The data
[Start of section]

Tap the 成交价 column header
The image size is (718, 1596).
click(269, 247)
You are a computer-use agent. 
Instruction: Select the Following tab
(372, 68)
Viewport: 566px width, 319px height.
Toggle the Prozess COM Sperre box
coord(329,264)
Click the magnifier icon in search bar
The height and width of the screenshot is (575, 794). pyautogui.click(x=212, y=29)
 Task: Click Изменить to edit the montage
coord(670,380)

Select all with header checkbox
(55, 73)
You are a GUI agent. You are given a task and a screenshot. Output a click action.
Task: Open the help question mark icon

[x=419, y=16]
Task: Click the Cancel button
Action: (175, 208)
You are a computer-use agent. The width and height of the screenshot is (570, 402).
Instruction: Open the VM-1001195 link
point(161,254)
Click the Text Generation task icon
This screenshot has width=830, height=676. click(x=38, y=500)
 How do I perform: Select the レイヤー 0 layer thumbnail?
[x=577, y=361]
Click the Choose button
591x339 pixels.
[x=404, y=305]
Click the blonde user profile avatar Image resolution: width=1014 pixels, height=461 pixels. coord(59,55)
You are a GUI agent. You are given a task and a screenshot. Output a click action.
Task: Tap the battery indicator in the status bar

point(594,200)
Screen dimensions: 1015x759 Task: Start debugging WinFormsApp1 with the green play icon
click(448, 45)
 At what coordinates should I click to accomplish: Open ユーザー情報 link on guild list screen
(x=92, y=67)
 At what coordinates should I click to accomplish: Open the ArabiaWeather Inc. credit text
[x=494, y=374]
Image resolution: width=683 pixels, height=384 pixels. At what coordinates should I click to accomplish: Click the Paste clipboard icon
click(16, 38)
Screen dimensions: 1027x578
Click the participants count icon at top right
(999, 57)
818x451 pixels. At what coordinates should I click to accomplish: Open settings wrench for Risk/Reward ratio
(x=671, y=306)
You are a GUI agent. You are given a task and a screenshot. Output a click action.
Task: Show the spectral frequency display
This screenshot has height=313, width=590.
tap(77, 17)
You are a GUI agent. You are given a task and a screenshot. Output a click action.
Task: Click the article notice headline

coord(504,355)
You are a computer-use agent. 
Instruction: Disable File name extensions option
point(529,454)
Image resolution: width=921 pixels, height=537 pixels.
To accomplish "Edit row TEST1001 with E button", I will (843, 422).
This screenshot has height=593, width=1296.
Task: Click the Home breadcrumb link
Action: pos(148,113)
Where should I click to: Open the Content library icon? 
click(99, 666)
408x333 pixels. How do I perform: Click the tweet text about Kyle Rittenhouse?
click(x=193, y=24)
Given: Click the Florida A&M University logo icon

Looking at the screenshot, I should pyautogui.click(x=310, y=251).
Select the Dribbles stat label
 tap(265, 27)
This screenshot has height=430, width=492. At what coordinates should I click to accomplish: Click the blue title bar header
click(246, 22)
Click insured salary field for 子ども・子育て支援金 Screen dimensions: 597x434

[End of section]

From the first line to the last, retype the records exactly as they stand above.

Result
Tap the 成交价 column header
The image size is (718, 1596).
click(269, 247)
You are a computer-use agent. 
Instruction: Select the Following tab
(372, 68)
Viewport: 566px width, 319px height.
Toggle the Prozess COM Sperre box
coord(329,264)
Click the magnifier icon in search bar
The height and width of the screenshot is (575, 794). pyautogui.click(x=212, y=29)
 Task: Click Изменить to edit the montage
coord(670,380)

Select all with header checkbox
(55, 73)
You are a GUI agent. You are given a task and a screenshot. Output a click action.
Task: Open the help question mark icon

[x=419, y=16]
Task: Click the Cancel button
Action: (175, 208)
You are a computer-use agent. The width and height of the screenshot is (570, 402).
Instruction: Open the VM-1001195 link
point(161,254)
Click the Text Generation task icon
This screenshot has width=830, height=676. click(x=38, y=500)
 How do I perform: Select the レイヤー 0 layer thumbnail?
[x=577, y=361]
Click the Choose button
591x339 pixels.
[x=404, y=305]
Click the blonde user profile avatar Image resolution: width=1014 pixels, height=461 pixels. coord(59,55)
You are a GUI agent. You are given a task and a screenshot. Output a click action.
Task: Tap the battery indicator in the status bar

point(594,200)
Screen dimensions: 1015x759 Task: Start debugging WinFormsApp1 with the green play icon
click(448, 45)
 At what coordinates should I click to accomplish: Open ユーザー情報 link on guild list screen
(x=92, y=67)
 At what coordinates should I click to accomplish: Open the ArabiaWeather Inc. credit text
[x=494, y=374]
Image resolution: width=683 pixels, height=384 pixels. At what coordinates should I click to accomplish: Click the Paste clipboard icon
click(16, 38)
Screen dimensions: 1027x578
Click the participants count icon at top right
(999, 57)
818x451 pixels. At what coordinates should I click to accomplish: Open settings wrench for Risk/Reward ratio
(x=671, y=306)
You are a GUI agent. You are given a task and a screenshot. Output a click action.
Task: Show the spectral frequency display
This screenshot has height=313, width=590.
tap(77, 17)
You are a GUI agent. You are given a task and a screenshot. Output a click action.
Task: Click the article notice headline

coord(504,355)
You are a computer-use agent. 
Instruction: Disable File name extensions option
point(529,454)
Image resolution: width=921 pixels, height=537 pixels.
To accomplish "Edit row TEST1001 with E button", I will (843, 422).
This screenshot has height=593, width=1296.
Task: Click the Home breadcrumb link
Action: pos(148,113)
Where should I click to: Open the Content library icon? 
click(99, 666)
408x333 pixels. How do I perform: Click the tweet text about Kyle Rittenhouse?
click(x=193, y=24)
Given: Click the Florida A&M University logo icon

Looking at the screenshot, I should pyautogui.click(x=310, y=251).
Select the Dribbles stat label
 tap(265, 27)
This screenshot has height=430, width=492. At what coordinates should I click to accomplish: Click the blue title bar header
click(246, 22)
Click insured salary field for 子ども・子育て支援金 Screen dimensions: 597x434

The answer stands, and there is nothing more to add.